A new analysis from the FAIR-HF2-DZHK05 trial in European Journal of Heart Failure revealed significant sex-related differences in the effectiveness of intravenous iron therapy in patients diagnosed with heart failure and iron deficiency. While men experienced a clear benefit from treatment with ferric carboxymaltose, women showed no significant improvement.
The trial included 1,105 patients with heart failure and reduced ejection fraction (≤45%) and iron deficiency. The researchers randomized the participants to receive either intravenous ferric carboxymaltose or a placebo. Of the total, 368 were women (mean age: 68.7 years) and 737 were men (mean age: 70.5 years).
The primary outcomes evaluated were (1) time to cardiovascular death or first heart failure hospitalization, (2) total heart failure hospitalizations, and (3) time to first event of cardiovascular death or hospitalization in patients with transferrin saturation <20%.
In men, the therapy significantly reduced cardiovascular events.
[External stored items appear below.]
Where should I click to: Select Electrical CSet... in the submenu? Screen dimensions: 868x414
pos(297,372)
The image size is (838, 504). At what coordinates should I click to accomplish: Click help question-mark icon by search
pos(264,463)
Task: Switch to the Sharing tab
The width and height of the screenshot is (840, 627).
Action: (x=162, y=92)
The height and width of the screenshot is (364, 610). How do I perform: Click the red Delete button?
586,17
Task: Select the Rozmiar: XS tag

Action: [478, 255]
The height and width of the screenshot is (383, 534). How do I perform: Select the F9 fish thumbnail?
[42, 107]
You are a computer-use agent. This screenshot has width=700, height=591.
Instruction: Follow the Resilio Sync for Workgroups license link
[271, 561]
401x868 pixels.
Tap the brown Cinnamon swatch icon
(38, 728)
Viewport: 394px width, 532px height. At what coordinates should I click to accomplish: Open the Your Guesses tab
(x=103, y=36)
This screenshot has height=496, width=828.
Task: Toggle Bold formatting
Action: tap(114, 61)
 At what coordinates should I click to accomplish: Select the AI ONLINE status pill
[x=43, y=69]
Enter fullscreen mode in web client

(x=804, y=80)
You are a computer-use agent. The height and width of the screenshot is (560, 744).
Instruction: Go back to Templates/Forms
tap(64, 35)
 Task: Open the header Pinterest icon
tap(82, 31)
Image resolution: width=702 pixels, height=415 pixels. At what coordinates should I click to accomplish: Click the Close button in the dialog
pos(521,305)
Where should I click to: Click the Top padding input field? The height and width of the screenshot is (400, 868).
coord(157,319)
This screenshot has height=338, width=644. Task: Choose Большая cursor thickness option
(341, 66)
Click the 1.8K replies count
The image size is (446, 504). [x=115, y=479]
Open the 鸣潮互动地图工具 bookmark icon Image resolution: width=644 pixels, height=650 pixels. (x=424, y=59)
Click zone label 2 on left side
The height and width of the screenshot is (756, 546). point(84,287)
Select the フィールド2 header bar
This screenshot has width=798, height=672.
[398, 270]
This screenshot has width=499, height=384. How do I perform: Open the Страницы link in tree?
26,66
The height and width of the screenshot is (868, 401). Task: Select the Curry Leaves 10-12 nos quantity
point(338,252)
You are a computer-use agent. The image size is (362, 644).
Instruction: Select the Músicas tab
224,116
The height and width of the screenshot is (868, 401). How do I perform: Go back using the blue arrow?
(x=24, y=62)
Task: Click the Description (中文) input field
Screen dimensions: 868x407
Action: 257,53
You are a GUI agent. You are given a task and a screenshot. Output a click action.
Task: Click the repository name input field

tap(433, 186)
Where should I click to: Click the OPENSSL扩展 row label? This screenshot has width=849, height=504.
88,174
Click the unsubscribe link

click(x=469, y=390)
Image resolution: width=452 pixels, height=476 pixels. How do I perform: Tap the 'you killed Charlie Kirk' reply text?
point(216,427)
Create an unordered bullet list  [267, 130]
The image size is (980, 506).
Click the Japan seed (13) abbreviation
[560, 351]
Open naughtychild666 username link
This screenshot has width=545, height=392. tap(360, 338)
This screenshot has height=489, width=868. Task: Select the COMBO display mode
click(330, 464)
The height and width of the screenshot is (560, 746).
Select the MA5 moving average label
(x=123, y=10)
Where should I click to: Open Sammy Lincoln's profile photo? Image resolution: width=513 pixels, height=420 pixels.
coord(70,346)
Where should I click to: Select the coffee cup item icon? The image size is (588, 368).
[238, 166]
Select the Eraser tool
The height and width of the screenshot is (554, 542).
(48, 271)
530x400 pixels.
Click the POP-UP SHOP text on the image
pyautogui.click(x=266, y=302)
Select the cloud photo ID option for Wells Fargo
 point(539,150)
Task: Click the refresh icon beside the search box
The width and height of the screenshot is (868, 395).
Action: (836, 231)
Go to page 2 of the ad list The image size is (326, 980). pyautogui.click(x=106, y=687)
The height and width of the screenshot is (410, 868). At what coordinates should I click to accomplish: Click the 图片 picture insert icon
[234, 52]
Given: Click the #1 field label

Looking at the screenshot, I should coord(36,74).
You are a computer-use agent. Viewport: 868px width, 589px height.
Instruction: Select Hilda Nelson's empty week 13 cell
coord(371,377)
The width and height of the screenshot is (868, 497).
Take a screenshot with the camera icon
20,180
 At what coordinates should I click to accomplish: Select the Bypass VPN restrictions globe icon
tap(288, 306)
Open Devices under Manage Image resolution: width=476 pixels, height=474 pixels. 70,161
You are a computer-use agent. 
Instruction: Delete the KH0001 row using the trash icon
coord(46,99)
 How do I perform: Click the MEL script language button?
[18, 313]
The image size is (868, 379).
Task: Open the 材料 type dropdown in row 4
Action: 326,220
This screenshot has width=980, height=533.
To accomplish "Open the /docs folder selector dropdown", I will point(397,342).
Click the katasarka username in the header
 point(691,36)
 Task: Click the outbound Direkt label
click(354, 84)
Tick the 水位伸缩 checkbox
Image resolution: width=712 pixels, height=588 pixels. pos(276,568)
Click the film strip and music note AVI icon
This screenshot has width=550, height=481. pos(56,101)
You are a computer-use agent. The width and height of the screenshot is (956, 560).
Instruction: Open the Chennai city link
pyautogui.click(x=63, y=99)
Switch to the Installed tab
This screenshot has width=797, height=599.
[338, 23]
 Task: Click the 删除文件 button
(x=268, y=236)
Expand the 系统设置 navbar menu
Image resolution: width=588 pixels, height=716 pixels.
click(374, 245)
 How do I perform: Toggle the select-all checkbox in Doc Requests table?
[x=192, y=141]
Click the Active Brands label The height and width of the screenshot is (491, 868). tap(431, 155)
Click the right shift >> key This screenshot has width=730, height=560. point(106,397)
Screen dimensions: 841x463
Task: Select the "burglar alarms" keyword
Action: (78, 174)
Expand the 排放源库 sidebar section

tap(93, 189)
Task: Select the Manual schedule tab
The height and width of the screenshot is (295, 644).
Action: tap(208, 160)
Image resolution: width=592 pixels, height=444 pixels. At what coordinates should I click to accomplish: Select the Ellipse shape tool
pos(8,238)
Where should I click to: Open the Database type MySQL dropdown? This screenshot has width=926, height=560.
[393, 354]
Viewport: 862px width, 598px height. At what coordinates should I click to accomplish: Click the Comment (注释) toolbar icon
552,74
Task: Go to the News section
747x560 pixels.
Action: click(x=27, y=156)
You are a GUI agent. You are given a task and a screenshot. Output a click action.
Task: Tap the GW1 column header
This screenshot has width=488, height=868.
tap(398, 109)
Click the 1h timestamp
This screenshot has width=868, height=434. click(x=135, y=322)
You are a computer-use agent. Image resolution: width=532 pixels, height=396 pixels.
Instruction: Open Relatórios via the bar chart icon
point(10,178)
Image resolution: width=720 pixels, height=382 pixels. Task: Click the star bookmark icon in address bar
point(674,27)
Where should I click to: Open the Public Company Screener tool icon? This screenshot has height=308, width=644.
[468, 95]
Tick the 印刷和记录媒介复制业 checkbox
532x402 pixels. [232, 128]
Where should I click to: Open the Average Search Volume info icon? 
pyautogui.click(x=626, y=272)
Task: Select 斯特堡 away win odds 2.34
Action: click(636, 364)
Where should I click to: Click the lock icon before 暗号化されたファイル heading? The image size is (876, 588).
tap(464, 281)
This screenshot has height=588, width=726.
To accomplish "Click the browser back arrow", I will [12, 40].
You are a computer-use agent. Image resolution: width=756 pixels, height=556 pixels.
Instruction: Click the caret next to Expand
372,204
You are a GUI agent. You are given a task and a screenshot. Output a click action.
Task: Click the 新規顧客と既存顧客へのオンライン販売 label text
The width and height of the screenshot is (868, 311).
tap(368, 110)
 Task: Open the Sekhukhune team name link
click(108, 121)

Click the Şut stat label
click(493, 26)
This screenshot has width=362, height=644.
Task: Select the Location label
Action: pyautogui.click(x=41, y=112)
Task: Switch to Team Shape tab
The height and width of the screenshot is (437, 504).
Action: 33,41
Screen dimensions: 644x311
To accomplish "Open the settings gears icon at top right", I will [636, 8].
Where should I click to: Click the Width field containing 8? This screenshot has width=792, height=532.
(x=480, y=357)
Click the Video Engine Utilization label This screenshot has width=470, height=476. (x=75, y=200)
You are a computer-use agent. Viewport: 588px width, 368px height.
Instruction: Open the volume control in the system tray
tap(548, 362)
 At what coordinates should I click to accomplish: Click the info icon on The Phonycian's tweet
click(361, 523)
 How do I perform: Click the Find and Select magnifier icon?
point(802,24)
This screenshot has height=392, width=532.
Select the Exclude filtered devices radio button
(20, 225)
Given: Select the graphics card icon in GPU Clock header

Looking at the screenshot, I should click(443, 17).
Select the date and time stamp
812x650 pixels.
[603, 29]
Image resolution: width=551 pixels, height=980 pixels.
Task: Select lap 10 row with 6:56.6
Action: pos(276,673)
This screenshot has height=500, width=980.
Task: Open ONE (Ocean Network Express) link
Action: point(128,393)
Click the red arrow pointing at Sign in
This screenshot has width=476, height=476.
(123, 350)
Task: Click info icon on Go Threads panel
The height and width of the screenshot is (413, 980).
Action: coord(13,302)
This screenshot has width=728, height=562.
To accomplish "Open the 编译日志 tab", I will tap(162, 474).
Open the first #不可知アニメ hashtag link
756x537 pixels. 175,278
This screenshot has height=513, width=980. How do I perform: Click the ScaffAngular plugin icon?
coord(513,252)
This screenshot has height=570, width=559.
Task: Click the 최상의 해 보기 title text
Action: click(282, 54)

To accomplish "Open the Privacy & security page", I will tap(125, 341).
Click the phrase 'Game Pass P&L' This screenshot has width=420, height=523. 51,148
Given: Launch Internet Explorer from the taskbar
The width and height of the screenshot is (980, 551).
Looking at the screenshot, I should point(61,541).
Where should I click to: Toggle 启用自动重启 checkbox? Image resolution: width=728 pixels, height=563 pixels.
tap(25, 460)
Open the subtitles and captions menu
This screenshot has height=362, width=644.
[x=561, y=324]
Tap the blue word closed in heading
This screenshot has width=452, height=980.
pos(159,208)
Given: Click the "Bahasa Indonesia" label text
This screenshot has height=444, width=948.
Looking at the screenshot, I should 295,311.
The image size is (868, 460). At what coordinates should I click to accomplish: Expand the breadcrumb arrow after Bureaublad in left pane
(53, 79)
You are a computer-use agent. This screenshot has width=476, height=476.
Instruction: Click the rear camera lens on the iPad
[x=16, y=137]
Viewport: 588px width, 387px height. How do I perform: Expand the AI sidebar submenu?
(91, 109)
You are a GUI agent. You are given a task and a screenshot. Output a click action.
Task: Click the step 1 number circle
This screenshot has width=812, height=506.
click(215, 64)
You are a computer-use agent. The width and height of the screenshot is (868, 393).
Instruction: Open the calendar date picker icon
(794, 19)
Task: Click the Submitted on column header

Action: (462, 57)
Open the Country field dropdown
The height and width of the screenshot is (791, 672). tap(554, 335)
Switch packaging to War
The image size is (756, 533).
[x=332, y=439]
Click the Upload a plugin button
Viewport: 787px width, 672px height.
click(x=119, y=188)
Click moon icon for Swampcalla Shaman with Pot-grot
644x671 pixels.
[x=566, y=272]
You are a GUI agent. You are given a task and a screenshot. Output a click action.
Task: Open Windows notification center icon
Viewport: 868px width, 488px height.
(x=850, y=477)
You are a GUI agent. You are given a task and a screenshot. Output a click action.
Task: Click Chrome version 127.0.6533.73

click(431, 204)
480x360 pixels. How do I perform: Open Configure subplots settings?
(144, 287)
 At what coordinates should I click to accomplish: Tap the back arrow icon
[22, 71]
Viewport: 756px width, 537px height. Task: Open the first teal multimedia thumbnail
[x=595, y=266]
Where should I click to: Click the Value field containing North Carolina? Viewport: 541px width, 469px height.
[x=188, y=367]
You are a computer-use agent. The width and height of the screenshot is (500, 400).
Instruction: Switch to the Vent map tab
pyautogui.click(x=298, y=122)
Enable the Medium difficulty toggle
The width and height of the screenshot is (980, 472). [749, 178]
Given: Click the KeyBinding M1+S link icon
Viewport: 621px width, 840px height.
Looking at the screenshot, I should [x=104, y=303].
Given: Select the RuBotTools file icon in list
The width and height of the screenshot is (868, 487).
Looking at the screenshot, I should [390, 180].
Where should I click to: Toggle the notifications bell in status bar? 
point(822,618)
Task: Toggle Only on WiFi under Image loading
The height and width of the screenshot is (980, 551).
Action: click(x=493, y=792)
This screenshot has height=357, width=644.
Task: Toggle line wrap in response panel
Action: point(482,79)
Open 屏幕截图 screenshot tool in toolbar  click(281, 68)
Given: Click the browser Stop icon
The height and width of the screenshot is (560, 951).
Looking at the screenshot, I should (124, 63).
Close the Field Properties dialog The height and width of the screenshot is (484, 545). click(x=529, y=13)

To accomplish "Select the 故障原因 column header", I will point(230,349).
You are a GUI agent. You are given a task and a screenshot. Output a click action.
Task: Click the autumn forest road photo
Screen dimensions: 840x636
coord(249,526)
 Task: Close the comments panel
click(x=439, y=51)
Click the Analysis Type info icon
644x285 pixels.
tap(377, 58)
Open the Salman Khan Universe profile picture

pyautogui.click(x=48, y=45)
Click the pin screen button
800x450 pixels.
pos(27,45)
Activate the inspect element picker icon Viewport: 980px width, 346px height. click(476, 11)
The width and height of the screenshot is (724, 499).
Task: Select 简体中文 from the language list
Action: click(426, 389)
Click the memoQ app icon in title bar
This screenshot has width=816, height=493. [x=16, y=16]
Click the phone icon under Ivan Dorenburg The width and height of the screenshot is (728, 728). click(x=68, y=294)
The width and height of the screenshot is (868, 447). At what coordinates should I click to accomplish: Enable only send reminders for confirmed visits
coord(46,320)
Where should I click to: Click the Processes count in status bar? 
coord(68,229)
The hazard ratio (HR) for the first outcome was 0.74 (95% CI: 0.57–0.95; p = 0.016), while for the third outcome it was 0.73 (95% CI: 0.55–0.97; p = 0.028). However, in women, the HRs were 1.07 (p = 0.80) and 1.21 (p = 0.58), respectively, showing no meaningful benefit.
Although not statistically significant, there was an increased all-cause mortality in women receiving iron (HR: 1.46; p = 0.24) in contrast to a lower, non-significant HR of 0.86 in men.